[Collected data entries]
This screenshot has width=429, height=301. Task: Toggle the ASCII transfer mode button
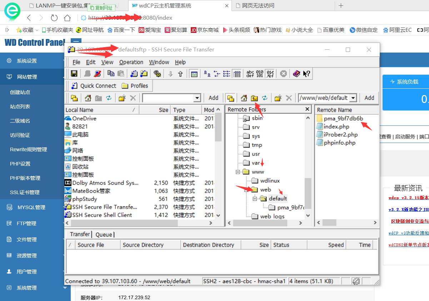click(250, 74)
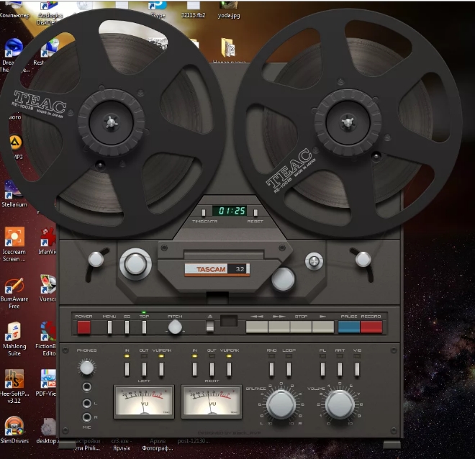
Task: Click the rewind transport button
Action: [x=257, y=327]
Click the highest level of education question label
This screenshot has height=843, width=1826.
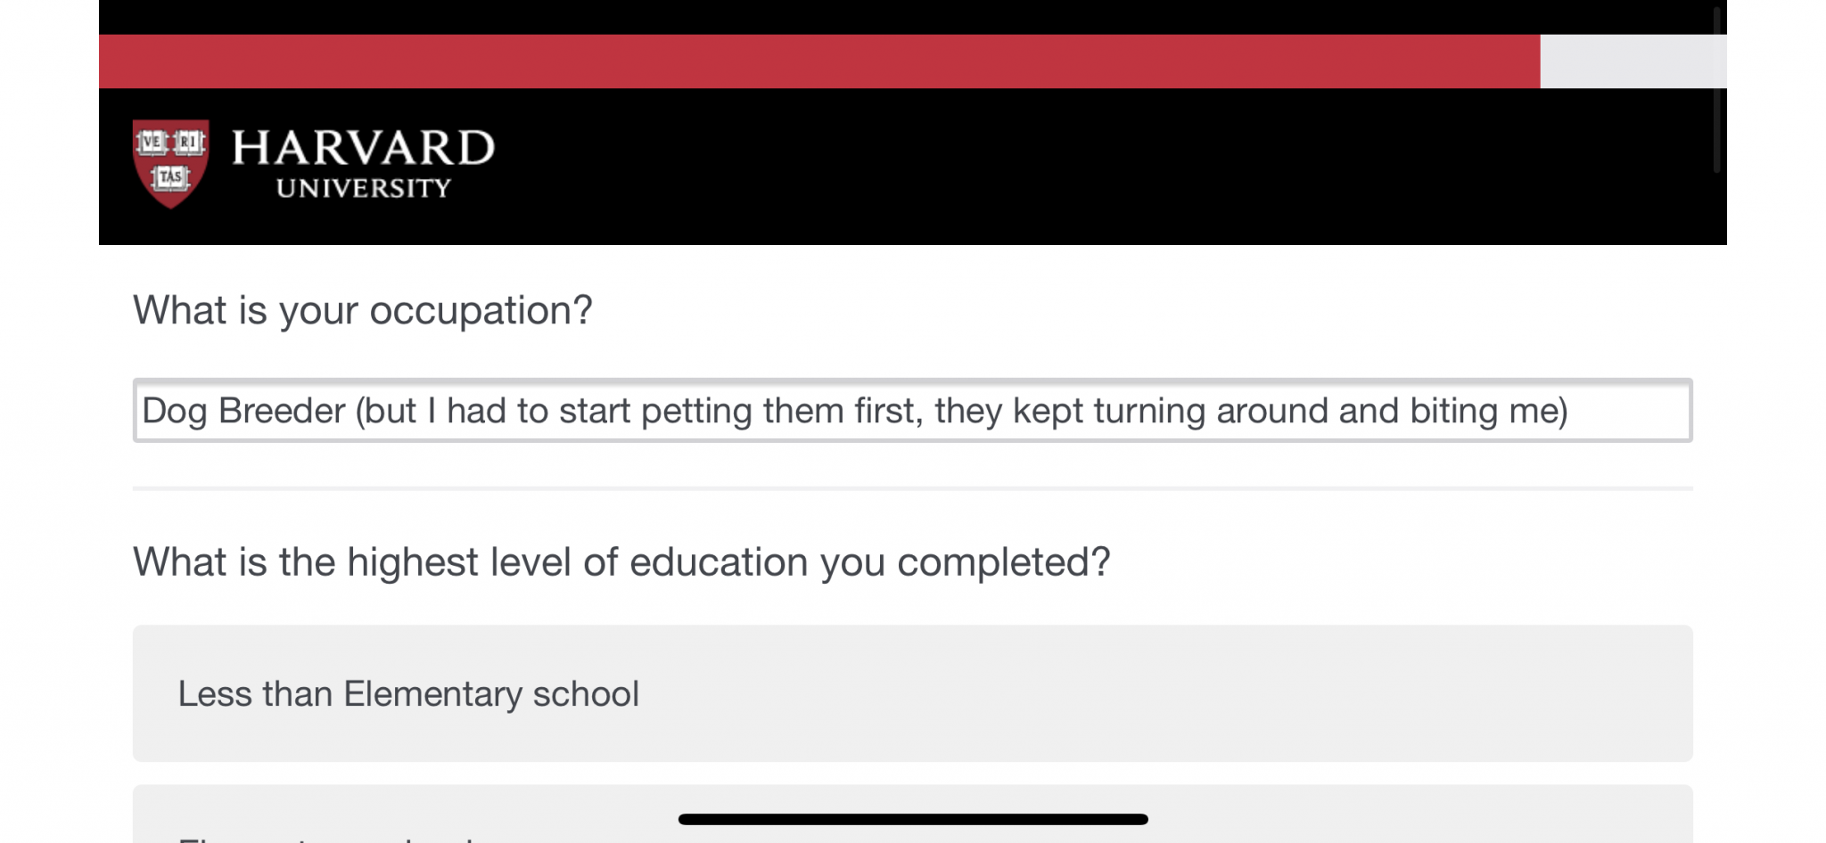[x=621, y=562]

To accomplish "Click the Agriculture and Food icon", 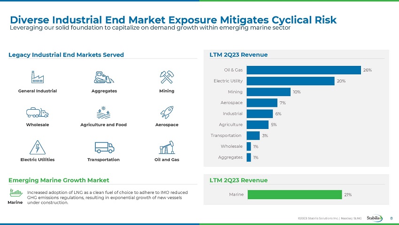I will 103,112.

» Activity:
The reply should hold the lines from the top of the records through the line containing "Click the highest", reproduced exactly, and no pictures.

» Solution for this exercise:
This screenshot has width=429, height=301. Task: Toggle the ASCII transfer mode button
click(250, 74)
Task: Click the rewind transport button
Action: [x=257, y=327]
Click the highest level of education question label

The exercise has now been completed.